オーストラリアのディーキン大学(Deakin University)は、同大学のレン・ グリーン(Wren Greene)博士の研究成果に基づくがん診断用センサーが、5年以内に実用化される見込みであると発表した。世界初のがん診断用POC(Point-Of-Care)センサーとして、がんの早期診断や効果的なモニタリングを可能にし、がん患者の長期予後につながることが期待されている。発表は6月16日付。
このセンサーは、指先穿刺で採取した血液を用いてがん細胞中の抗原を検出し、わずか数秒でがんの進行状態と転移能(metastatic potential)を測定する。高精度の理由は、グリーン博士らが「奇跡のタンパク質」と呼ぶ「ラブリシン」をコーティングに使用したことにある。
ラブリシンは人間の関節軟骨を覆う潤滑剤として機能し、細胞とタンパク質の接着を防ぐ。これを電極のコーティングに用いることにより、電極表面への血中タンパク質の接着を防ぎ、電気化学的検出への干渉を抑えることができる。
「接着を防ぐために使用される他の生化学的コーティング材と異なり、ラブリシンは電気的なプロセスにほぼ影響しないため、未加工の体液検体に対するこれまでにない感度を実現できる」とグリーン博士は語る。

**作業指示 1:** がん診断用センサーについての引用文で、グリーン博士らが「奇跡のタンパク質」と呼んでいるものは何ですか？
**作業指示 2:** がん診断用センサーについての引用文の続きを、最後の文の後から書いてください。

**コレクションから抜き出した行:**

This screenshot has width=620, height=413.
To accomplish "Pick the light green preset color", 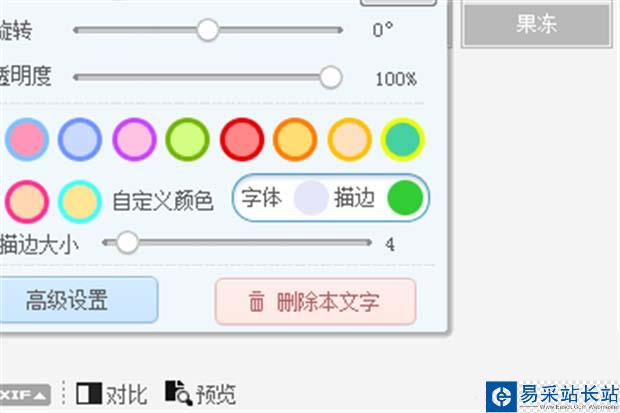I will pyautogui.click(x=187, y=139).
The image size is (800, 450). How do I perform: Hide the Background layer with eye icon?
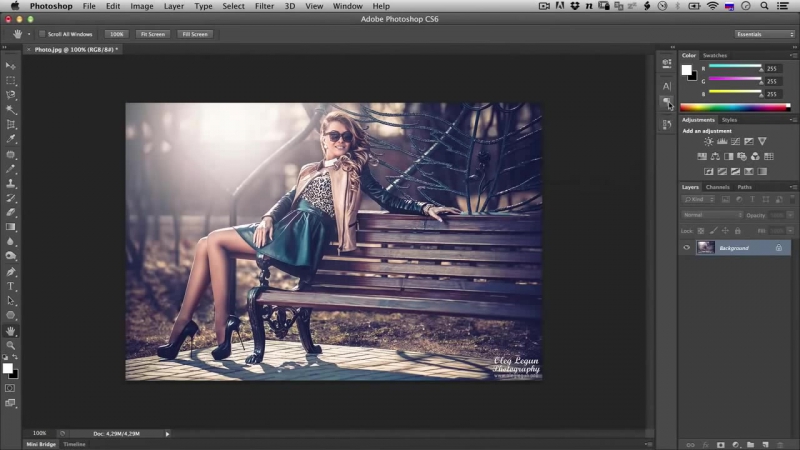(686, 247)
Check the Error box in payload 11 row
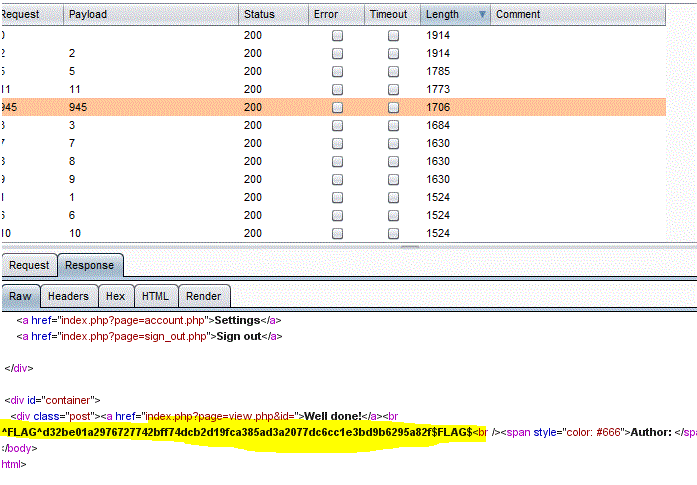The height and width of the screenshot is (485, 697). (337, 89)
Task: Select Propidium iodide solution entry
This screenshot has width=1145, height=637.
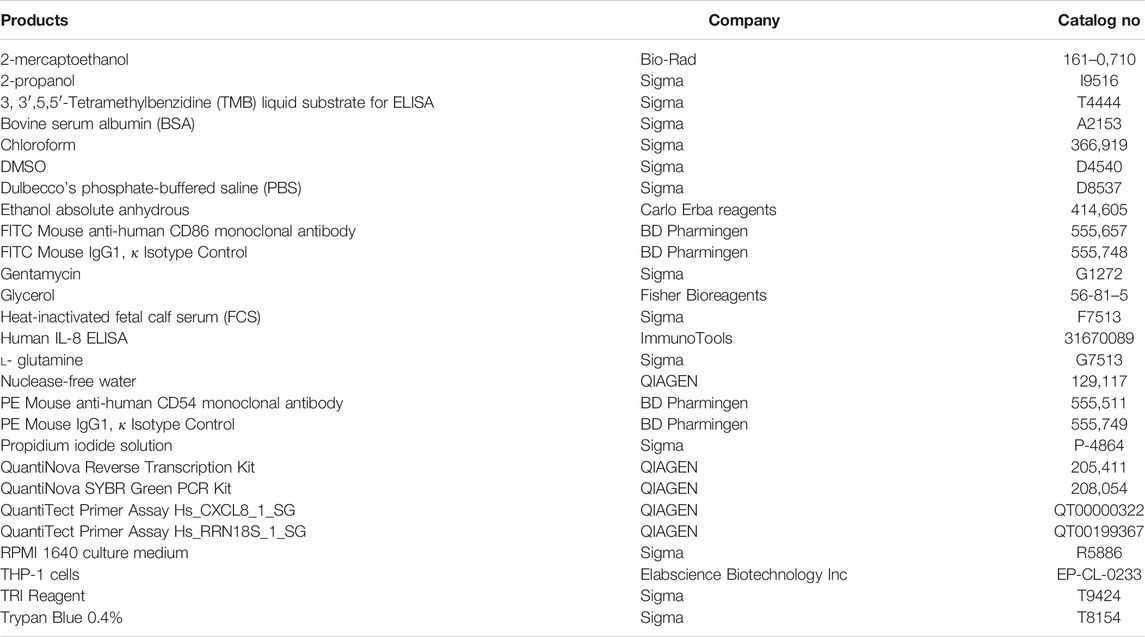Action: tap(86, 446)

**出力結果 1:** ラブリシンです。

**出力結果 2:**
現在のがん検査は、高額なため年に1~2回程度しか実施できないものがある中、このバイオセンサーを使えば高頻度に検査を実施し、がんをより早期に診断できる可能性がある。再発がんに加え、初回のがんの診断ツールとしての使用を視野に入れているという。
ディーキン大学のパートナーであるバイオセンシング技術の世界的企業であるユニバーサルバイオセンサーズ(Universal Biosensors)は、米国のラブリスバイオファーマ(Lubris BioPharma)と専用実施権(exclusive license)および供給契約を締結し、今後5年以内にこのセンサーの実用化を目指している。